ETA no reconoció el atentado hasta su disolución en 2018. Tras el ataque, tardó más de 30 días en pronunciarse y apuntó entonces a la ultraderecha y a la dictadura. El motivo: la matanza indiscriminada de civiles provocó una escisión en una banda ya en crisis.
Algunos lo consideraban un fracaso. Otros, un éxito. Es el caso de Genoveva (Eva) Forest, esposa del dramaturgo Alfonso Sastre, a la que se considera autora intelectual del atentado junto al frente militar de ETA. Forest, entonces enlace de la banda terrorista en Madrid, fue la que eligió la cafetería Rolando y llevó a cabo toda la logística en la capital para facilitar el ataque. “Sin ella, ETA no podría golpear Madrid”, asegura Escauriaza.
En la madrugada del 5 al 6 de julio de 1974, tres miembros de ETA llegaron a Madrid con el objetivo de ver si era viable un atentado en Rolando. Eran José María Arruabarrena, alias ‘Tanque’; Faustino Estanislao, ‘Chapu’; y José Manuel Galarraga, ‘Potxolo’. Se reunieron con Eva Forest en el local situado al lado de la DGS. Tras comer en el establecimiento, ‘Tanque’ apuntó en una libreta “Rolando. 2.15-2.45”, haciendo alusión a la hora con más afluencia.

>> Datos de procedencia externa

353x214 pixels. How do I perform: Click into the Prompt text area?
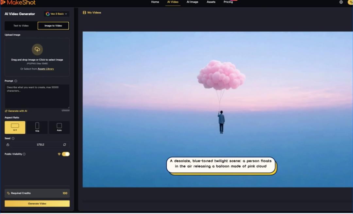click(37, 96)
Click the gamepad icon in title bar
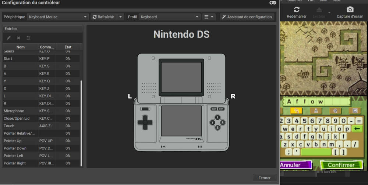The width and height of the screenshot is (368, 185). (x=273, y=3)
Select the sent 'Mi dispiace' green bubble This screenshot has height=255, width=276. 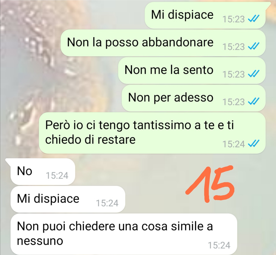click(205, 15)
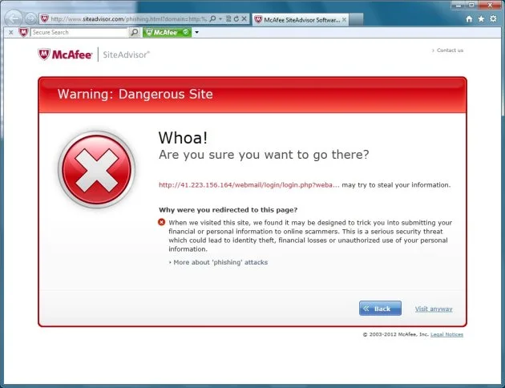Expand the address bar autocomplete dropdown arrow
This screenshot has height=388, width=505.
tap(220, 19)
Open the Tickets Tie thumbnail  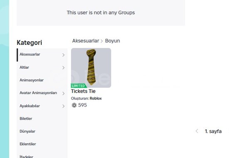tap(91, 68)
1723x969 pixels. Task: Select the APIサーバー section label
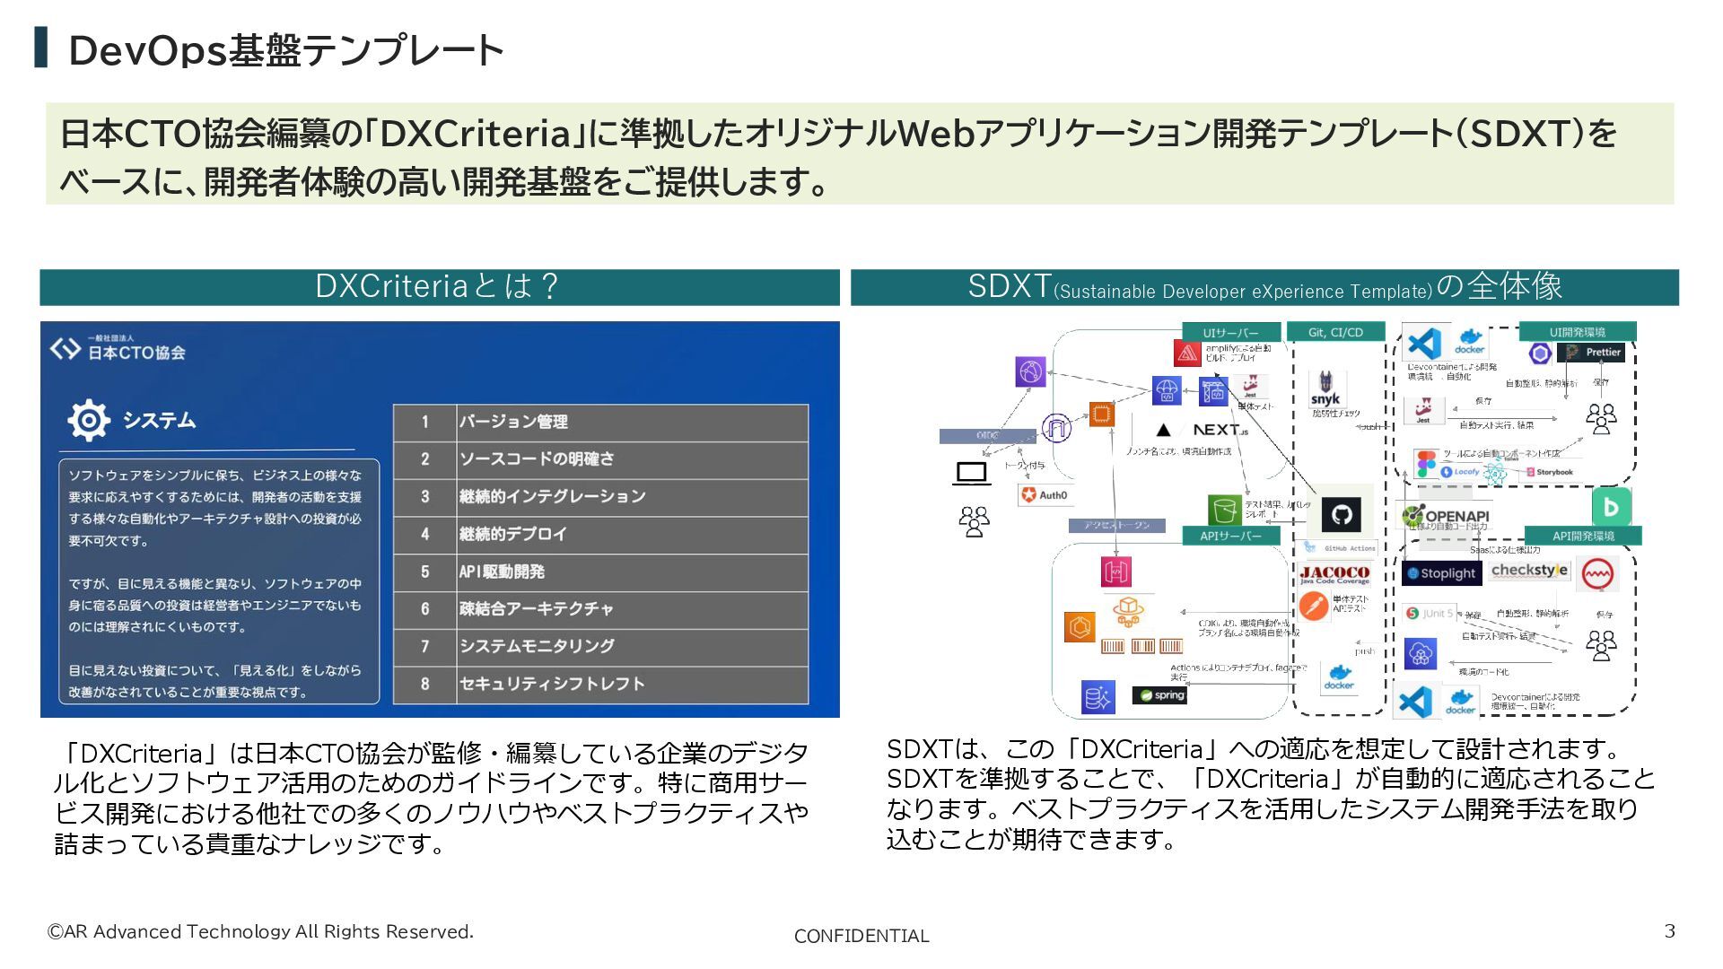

“Buscaban hacer el mayor daño posible. Eso te lo dice que compran mil tuercas y las ponen como metralla y colocan la bomba en el comedor en hora punta”, indica Escauriaza.
El enlace de ETA fue la encargada de alojar a Bernard Oyarzabal y María Lourdes Cristóbal el 13 de septiembre. Los recogió en la estación de tren, les dio cobijo en uno de las viviendas que la banda tenía en la capital y los escondió días después del ataque para que pudieran escapar al sur de Francia. Allí han vivido desde entonces sin pedir perdón. Pese a que las autoridades conocían sus nombres y llegaron a pedir una extradición a Francia, la ley de amnistía de 1977 hizo que no llegasen ni a ser juzgados. “Han llevado una vida absolutamente normal y sin ningún tipo de consecuencia”, asegura Escauriaza.
“Al ser un atentado amnistiado, eso añade una capa más de olvido. No existió un juicio y nadie ha sido condenado. Es como si ese delito no hubiese pasado”, lamenta la historiadora. “El daño que hace ETA no se queda solo en el atentado. Perdura en el tiempo porque esas personas siguen vivas y siguen llorando por ello. Tienen derecho a esa memoria”, concluye una de las autoras de ‘Dinamita, tuercas y mentiras’.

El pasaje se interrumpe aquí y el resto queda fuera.